──────── BRANO DI RIFERIMENTO ────────

I
sentimenti di Nietzsche su Gesú sono rimasti sempre confusi. Lo
stesso si deve dire dei suoi giudizi sul cristianesimo. In esso egli
ha intravisto piú che un ideale falso, un ideale svigorito
e decaduto. Ecco, ad esempio, come egli si esprime: “È la
nostra pietà, piú severa e piú raffinata, ad interdirci oggi di
essere ancora cristiani”. Da questo si vede che Nietzsche l’ha
con i cristiani del nostro tempo, con noi stessi. Il suo sferzante
disprezzo ha di mira le nostre mediocrità, le nostre ipocrisie. Esso
prende di mira le nostre debolezze ammantate di bei nomi.
Ricordandoci la gioiosa e forte austerità del “cristianesimo
primitivo”, svergogna il “nostro cristianesimo attuale”,
talvolta effettivamente “dolciastro e nebuloso”. Gli si può dare
completamente torto? Dobbiamo, contro di lui, prendere le difese di
tutto ciò che “oggi porta il nome di cristiano”? Quando egli,
per esempio, esclama, parlando di noi: “Bisognerebbe che essi mi
cantassero dei canti migliori, perché io imparassi a credere al loro
Salvatore! Bisognerebbe che i suoi discepoli avessero piú aria da
gente salvata!”, come oseremo noi indignarci? A quanti tra noi di
fatto il cristianesimo appare “come qualche cosa di grande, qualche
cosa di accrescente, al quale ci si possa dare completamente
provandone gioia ed entusiasmo”? Gli infedeli che ci stanno accanto
ogni giorno osservano sulle nostre fronti l’irraggiare di quella
gioia che, venti secoli fa, rapiva gli spiriti eletti del mondo
pagano? Abbiamo noi cuori di uomini risuscitati con il Cristo? Siamo
noi in mezzo al secolo XX i testimoni delle Beatitudini? In breve,
noi abbiamo riconosciuta la bestemmia nella terribile frase di
Nietzsche ed in tutto il suo contesto: ma non ci obbliga forse essa a
scoprire pure in noi ciò che ha potuto spingere Nietzsche ad una
tale bestemmia?

────────

PROBLEMI E COMPITI
1) Nel brano su Nietzsche e il cristianesimo, che cosa ha intravisto Nietzsche nel cristianesimo, più che un ideale falso?
2) Prosegua il brano su Nietzsche e il cristianesimo, riprendendo subito dopo l'ultima frase riportata.

──────── DATI FORNITI ────────

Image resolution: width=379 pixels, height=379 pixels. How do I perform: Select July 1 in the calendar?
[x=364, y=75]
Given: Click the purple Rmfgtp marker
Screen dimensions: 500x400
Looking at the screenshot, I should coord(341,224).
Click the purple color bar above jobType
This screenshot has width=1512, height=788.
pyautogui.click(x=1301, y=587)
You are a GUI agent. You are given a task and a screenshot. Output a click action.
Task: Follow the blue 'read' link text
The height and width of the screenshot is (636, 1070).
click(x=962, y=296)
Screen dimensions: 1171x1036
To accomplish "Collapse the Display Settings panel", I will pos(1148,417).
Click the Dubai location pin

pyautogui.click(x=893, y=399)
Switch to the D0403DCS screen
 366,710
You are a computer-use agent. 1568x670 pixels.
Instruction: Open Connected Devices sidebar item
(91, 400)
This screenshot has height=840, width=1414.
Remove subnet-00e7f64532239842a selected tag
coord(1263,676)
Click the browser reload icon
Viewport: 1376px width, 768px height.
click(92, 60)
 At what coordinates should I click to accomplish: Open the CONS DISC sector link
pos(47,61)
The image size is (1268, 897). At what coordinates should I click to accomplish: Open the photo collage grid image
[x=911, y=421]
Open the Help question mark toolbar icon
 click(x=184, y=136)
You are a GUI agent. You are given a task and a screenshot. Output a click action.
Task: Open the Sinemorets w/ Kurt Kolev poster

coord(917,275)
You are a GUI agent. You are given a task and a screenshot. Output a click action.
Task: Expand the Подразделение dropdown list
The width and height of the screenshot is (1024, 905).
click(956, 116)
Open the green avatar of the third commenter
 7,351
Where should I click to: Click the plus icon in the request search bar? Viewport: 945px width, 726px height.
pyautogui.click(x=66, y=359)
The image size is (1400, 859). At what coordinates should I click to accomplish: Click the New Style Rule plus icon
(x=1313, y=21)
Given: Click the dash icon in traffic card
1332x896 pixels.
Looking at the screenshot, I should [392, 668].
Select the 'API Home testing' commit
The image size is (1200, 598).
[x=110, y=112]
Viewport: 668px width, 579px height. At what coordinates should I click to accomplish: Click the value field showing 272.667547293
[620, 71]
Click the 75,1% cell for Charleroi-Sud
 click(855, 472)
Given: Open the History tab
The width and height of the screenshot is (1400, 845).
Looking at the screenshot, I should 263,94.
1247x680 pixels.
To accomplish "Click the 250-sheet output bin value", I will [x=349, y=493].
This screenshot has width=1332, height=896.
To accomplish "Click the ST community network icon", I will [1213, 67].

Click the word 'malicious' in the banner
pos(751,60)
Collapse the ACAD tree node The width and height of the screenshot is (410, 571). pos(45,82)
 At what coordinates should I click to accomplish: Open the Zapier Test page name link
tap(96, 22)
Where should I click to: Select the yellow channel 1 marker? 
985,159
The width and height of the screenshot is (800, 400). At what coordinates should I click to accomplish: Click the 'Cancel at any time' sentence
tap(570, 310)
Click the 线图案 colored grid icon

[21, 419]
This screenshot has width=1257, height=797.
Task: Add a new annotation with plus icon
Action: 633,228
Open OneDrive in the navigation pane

────────

RISULTATI FINALI
1) Un ideale svigorito e decaduto.

2)
Questo
è il tragico della situazione presente. Checché ne sia del passato
– ci si dice – il cristianesimo di oggi, il “vostro
cristianesimo”, è il nemico della Vita, perché esso non è piú
vivente “Io vedo – diceva Giacomo Rivière, già nel 1907, in una
lettera a Paolo Claudel – che il cristianesimo muore... Non si sa
quello che fanno ancora nel cielo delle nostre città quelle guglie
che non rappresentano piú la preghiera di nessuno di noi. Non si sa
quello che vogliono esprimere quelle grandi costruzioni che oggi
rinchiudono stazioni ferroviarie, ospedali e dalle quali il popolo
stesso ha cacciato i monaci: non si sa ciò che esprimano, sulle
nostre tombe, quelle croci di stucco appesantite goffamente da
un’arte disgustevole”. Senza dubbio la risposta di Claudel a
questo grido di angoscia era buona: “La verità non ha nulla a che
vedere con il numero di persone che essa persuade”. Ma se proprio
quegli stessi che sono rimasti fedeli alla “Verità” appaiono
senza “virtú”, cioè senza forza interiore, l’abbandono degli
altri non sembrerà forse giustificato? Ora, i motivi che
giustificano le accuse sono tali che spesso siamo costretti a
consentirvi. Una esperienza quasi quotidiana mostra che un certo
numero dei piú duri rimproveri che ci vengono fatti, vengono ad uno
stesso tempo e dai nostri peggiori avversari e da parte di uomini di
buona volontà. Il tono, l’intenzione, l’ispirazione profonda,
sono differenti, ma i giudizi sono in fin dei conti gli stessi.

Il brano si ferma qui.